Masing-masing hukum waris ini mempunyai aturan yang berbeda, begitu pula tingkat kesulitannya. Tak heran, selain persepsi ‘tabu’ tadi, banyak orang enggan membicarakannya karena dianggap terlalu rumit. Dan, hal ini tidak sepenuhnya salah.
Sebagai contoh, bagaimana cara menghitung harta bergerak maupun tak bergerak, harta pribadi maupun gono-gini? Bagaimana kalau pewaris punya anak yang agamanya berbeda atau anak di luar nikah? Bagaimana kalau pewaris punya bisnis online atau rekening khusus yang password-nya hanya ia yang tahu? Siapa yang akan ditunjuk sebagai wali asuh anak yang masih di bawah umur? Bagi orang biasa, mencari jawaban atas salah satu pertanyaan ini saja bisa pusing.
Tapi, kerumitan ini sebagian besar bisa diatasi dengan bantuan seorang perencana keuangan bersertifikat yang memahami tatacara pembagian waris. Ada perencana keuangan yang memahami ketiga hukum waris, ada pula yang memahami salah satunya saja, misalnya secara Islam.

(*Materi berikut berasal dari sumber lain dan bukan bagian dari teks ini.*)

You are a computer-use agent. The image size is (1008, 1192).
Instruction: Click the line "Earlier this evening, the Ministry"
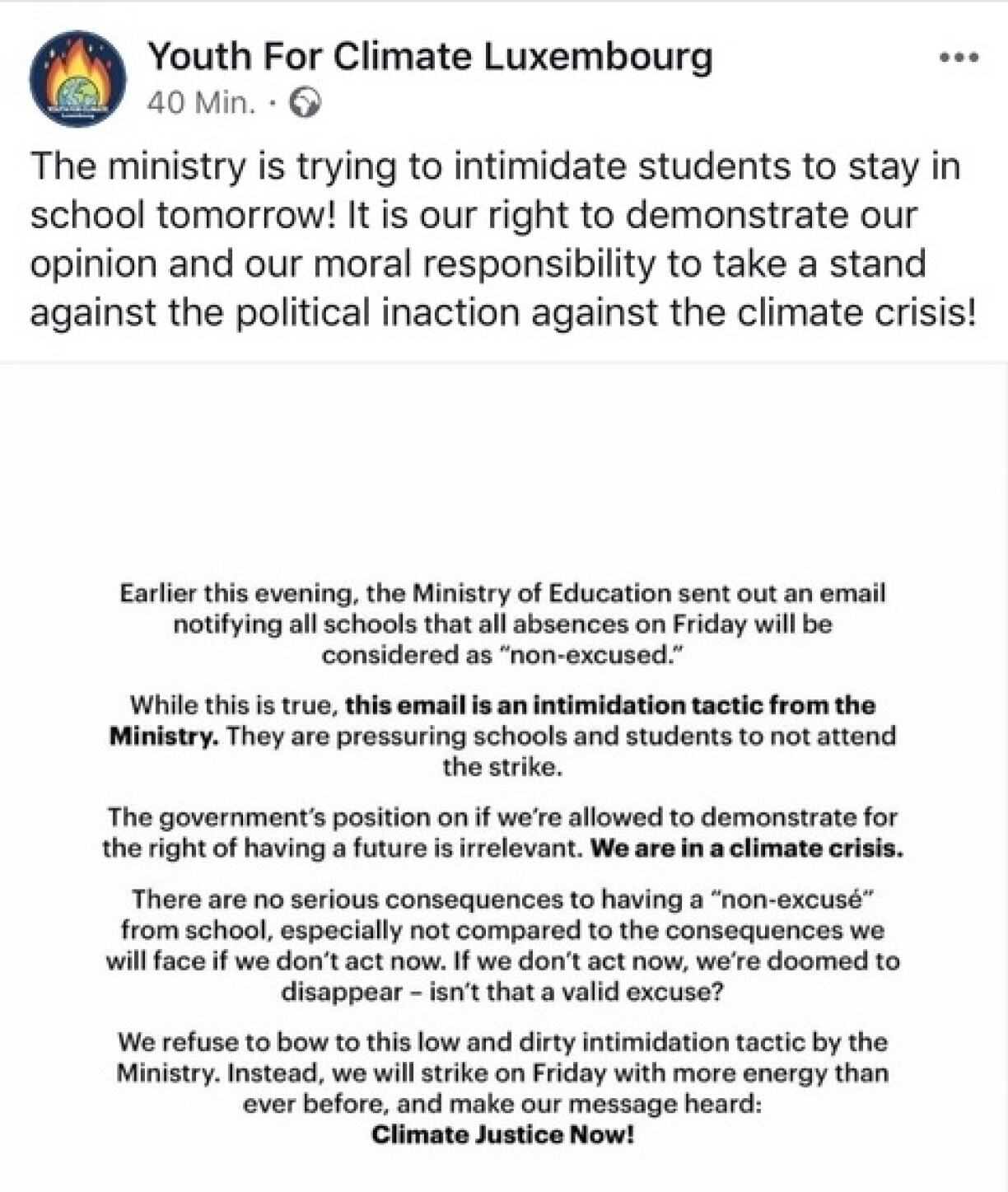tap(502, 593)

“Perencana keuangan pun biasanya akan berkoordinasi dengan konsultan hukum dan notaris, untuk menangani aspek hukum pembagian waris,” jelas Aidil, yang juga direktur Pavillion Capital, Asset and Wealth Management. Bantuan yang diberikan perencana keuangan umumnya mengenai strategi untuk melindungi harta waris agar jatuh kepada ahli waris yang berhak, bisa dibagi secara adil, serta dapat dikelola dengan baik.